-- Task item --
Where a line holds the word "screenshot", copy that line from the data below.

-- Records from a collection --
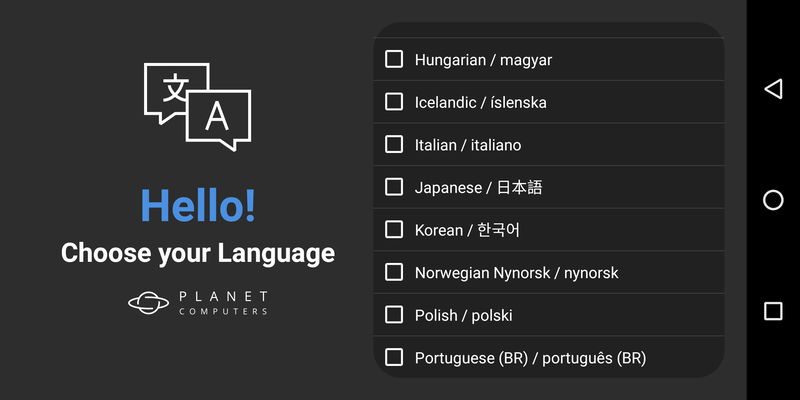Click the blue Hello! heading
800x400 pixels.
click(198, 205)

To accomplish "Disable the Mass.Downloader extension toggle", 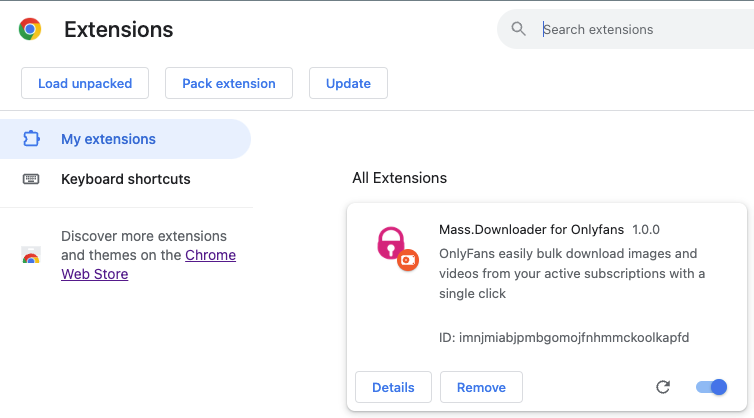I will coord(711,387).
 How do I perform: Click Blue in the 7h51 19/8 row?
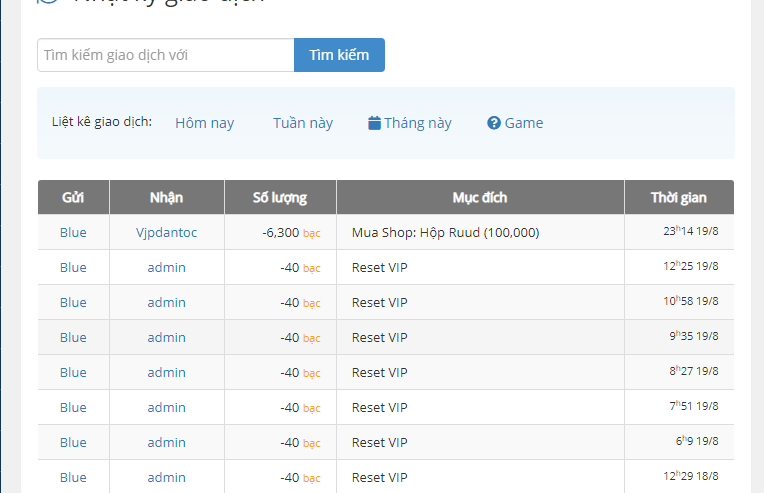coord(73,407)
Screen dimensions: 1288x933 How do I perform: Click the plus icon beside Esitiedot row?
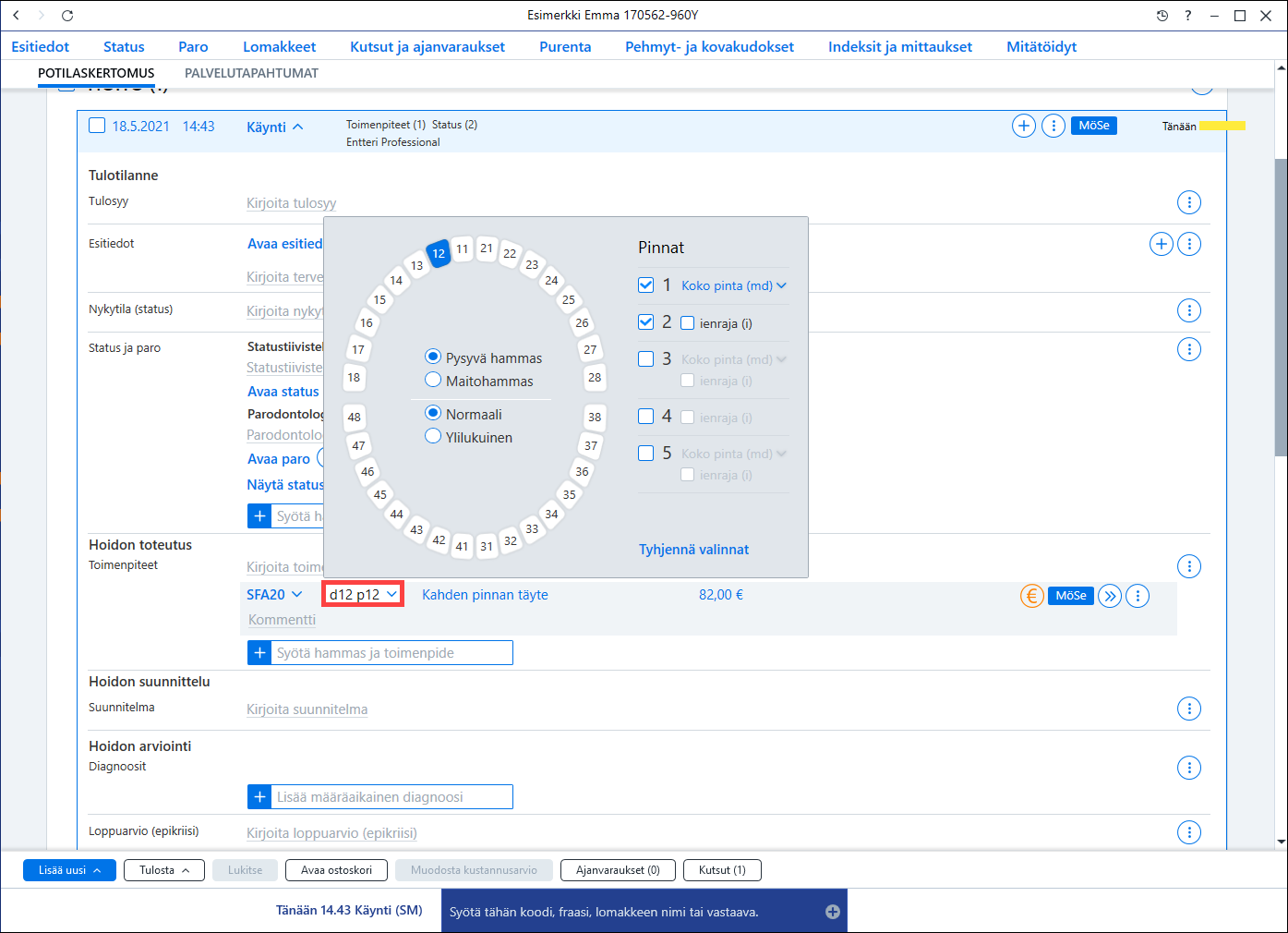coord(1162,244)
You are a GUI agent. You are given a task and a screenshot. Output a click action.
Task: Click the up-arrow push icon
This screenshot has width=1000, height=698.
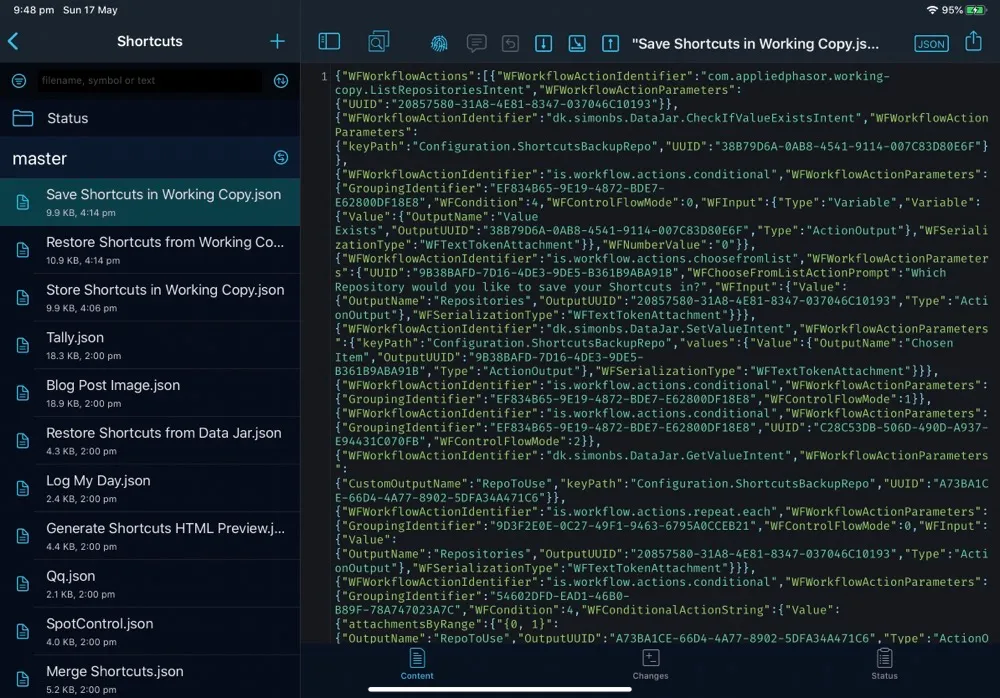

-- Exercise solution --
You are a GUI agent. You are given a task and a screenshot. Output a click action.
This screenshot has width=1000, height=698.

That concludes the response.